Enhancing SQL Query Generation with Neurosymbolic Reasoning
This work addresses the challenge of improving SQL query generation for database users by enhancing smaller open-source language models, representing an incremental advance in neurosymbolic methods.
The paper tackles the problem of generating SQL queries by proposing a neurosymbolic architecture that integrates a language model with symbolic modules to catch and correct errors and guide solution tree exploration, resulting in an average 10.9% accuracy increase and 28% runtime reduction, enabling a smaller LM with the tool to outperform a four-times larger LM.

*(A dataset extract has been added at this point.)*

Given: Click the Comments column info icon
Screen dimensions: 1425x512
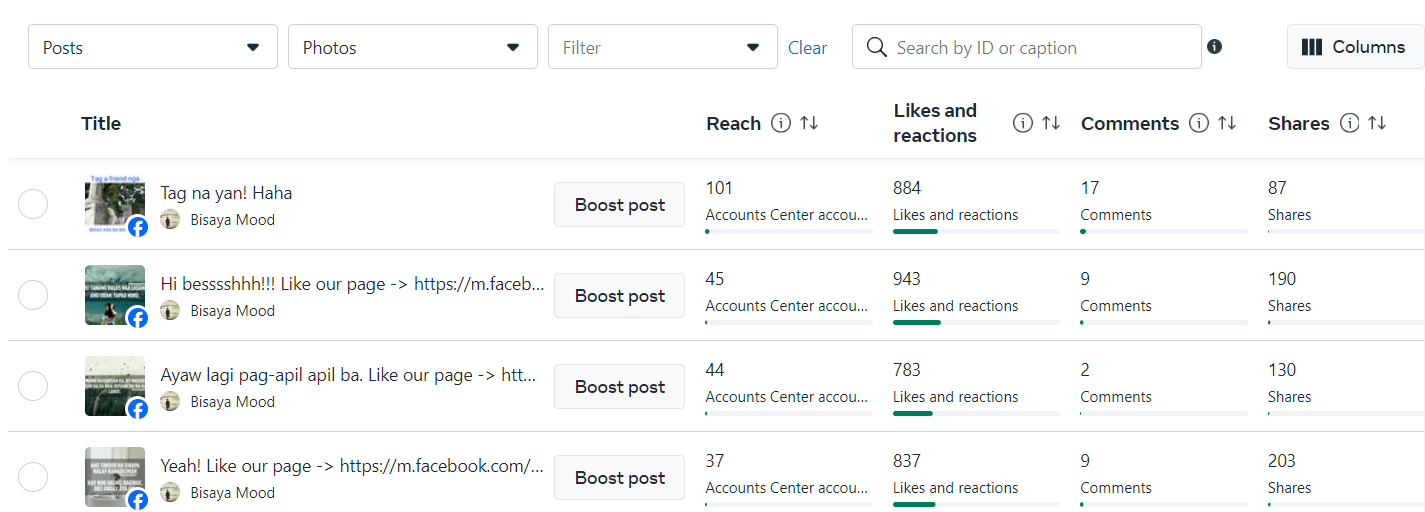Looking at the screenshot, I should click(1199, 123).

Neurosymbolic approaches blend the effectiveness of symbolic reasoning with the flexibility of neural networks. In this work, we propose a neurosymbolic architecture for generating SQL queries that builds and explores a solution tree using Best-First Search, with the possibility of backtracking. For this purpose, it integrates a Language Model (LM) with symbolic modules that help catch and correct errors made by the LM on SQL queries, as well as guiding the exploration of the solution tree. We focus on improving the performance of smaller open-source LMs, and we find that our tool, Xander, increases accuracy by an average of 10.9% and reduces runtime by an average of 28% compared to the LM without Xander, enabling a smaller LM (with Xander) to outperform its four-times larger counterpart (without Xander).